De nuevo volvieron los achaques y tuve que regresar apresurado, temeroso de lo que pudiera pasar, aculillado, sabiendo que el tipo estaba dispuesto a lo que fuera en contra mía.
Consulté el caso con tres amigos (un médico, un cura y un sicólogo) y los tres coincidieron: “No deje que el viejo se le arrime. No le dé cabida. No lo deje entrar”. Y aquí estoy dispuesto a sacarle el quite a ese viejo hijuemadre. Mientras pueda, el viejo no estará conmigo. Lo echaré a golpes, a pata, como sea.
Por eso estoy dispuesto a disfrutar de la vida. A seguir con mentalidad y cuerpo de joven. El viejo que quiere hacerme suyo, tendrá que esperar unos cuantos años más. Por ahora me defenderé como pueda. Por eso estoy feliz en la Fiesta del Libro, porque es una manera de rejuvenecer.
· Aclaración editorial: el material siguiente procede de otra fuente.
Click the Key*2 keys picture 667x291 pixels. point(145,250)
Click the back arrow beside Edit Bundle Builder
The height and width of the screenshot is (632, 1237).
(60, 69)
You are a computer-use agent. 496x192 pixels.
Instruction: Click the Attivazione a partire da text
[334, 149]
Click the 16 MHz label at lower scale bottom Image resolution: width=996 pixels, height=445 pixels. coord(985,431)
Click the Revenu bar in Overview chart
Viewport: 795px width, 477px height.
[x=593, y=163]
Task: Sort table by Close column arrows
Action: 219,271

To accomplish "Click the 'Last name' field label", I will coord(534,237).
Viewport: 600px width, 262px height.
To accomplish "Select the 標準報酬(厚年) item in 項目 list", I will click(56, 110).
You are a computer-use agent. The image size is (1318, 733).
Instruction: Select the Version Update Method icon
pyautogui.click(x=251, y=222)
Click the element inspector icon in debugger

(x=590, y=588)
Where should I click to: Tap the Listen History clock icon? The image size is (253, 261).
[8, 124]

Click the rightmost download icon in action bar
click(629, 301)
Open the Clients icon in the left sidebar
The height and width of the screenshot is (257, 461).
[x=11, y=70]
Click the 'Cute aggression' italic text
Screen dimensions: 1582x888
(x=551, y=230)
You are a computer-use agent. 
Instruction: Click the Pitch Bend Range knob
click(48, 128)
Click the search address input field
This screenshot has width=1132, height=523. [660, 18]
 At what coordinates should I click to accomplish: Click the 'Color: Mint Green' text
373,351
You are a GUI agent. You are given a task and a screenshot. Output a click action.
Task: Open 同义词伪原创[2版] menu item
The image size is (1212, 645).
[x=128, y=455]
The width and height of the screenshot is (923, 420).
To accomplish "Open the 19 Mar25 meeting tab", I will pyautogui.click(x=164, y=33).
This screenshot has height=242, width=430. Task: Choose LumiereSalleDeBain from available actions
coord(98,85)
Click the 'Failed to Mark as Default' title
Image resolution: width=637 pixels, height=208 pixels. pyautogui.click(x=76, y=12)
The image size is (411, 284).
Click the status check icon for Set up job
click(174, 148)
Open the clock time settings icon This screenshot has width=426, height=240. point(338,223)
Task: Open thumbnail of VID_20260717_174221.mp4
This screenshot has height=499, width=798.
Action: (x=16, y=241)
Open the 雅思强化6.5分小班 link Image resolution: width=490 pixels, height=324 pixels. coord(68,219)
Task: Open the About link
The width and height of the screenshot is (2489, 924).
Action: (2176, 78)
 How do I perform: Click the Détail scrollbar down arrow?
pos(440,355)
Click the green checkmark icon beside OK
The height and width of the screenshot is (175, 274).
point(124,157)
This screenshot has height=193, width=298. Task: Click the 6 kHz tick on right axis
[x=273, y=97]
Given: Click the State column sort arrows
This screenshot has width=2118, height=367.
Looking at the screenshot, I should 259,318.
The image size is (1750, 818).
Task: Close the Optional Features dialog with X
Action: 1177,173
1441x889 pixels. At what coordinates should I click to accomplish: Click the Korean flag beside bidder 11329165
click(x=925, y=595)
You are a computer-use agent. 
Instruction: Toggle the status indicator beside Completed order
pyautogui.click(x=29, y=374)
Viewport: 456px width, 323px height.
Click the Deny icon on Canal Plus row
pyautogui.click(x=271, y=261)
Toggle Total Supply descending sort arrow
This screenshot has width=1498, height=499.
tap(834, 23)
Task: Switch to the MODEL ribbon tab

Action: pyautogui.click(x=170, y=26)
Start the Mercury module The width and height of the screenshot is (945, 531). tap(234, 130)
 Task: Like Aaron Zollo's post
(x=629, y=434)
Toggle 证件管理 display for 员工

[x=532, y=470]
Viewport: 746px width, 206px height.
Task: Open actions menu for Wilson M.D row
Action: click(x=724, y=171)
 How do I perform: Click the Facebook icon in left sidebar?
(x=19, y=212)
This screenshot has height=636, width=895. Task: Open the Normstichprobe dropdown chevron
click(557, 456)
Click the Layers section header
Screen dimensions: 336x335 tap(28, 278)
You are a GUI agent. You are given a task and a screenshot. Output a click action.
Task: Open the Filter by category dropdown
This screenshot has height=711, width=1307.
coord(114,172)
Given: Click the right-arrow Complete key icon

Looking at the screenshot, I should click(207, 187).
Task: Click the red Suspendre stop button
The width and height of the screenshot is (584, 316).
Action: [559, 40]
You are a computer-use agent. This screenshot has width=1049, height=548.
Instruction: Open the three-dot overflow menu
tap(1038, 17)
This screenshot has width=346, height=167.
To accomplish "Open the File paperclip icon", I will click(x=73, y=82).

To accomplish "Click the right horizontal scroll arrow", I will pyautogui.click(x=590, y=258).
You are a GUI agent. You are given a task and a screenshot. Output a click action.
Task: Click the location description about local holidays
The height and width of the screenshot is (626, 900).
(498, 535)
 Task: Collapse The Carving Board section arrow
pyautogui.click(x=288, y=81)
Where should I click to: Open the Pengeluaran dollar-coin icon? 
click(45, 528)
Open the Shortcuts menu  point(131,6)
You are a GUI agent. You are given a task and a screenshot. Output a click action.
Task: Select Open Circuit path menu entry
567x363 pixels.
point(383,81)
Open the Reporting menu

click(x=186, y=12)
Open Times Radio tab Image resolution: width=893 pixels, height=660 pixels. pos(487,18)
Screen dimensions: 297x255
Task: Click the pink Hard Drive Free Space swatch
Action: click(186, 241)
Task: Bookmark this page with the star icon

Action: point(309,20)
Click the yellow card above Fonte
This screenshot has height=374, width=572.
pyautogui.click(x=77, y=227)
El contacto con escritores, la asistencia a presentación de libros, los talleres literarios, la música, los recitales, las poetisas, las gorditas, las flacas, las modelos, las que bailan y las que declaman, la gente seria y los mamadores de gallo, todos andan por allí por los corredores de la biblioteca. Y juntarse con ellos y ellas es una delicia.
Yo decía en días pasados que septiembre es un mes de magia, de enamoramiento, de belleza. Por algo el Día del amor y la amistad lo celebran en septiembre. Por algo la Fiesta del libro es en septiembre. Por algo la Terraza de la biblioteca se llena de luna, de canciones y recuerdos.
Y a quienes la vejez los esté persiguiendo, no se dejen. Mámenle gallo. Vayan a la Fiesta del libro. Y busquen ser felices.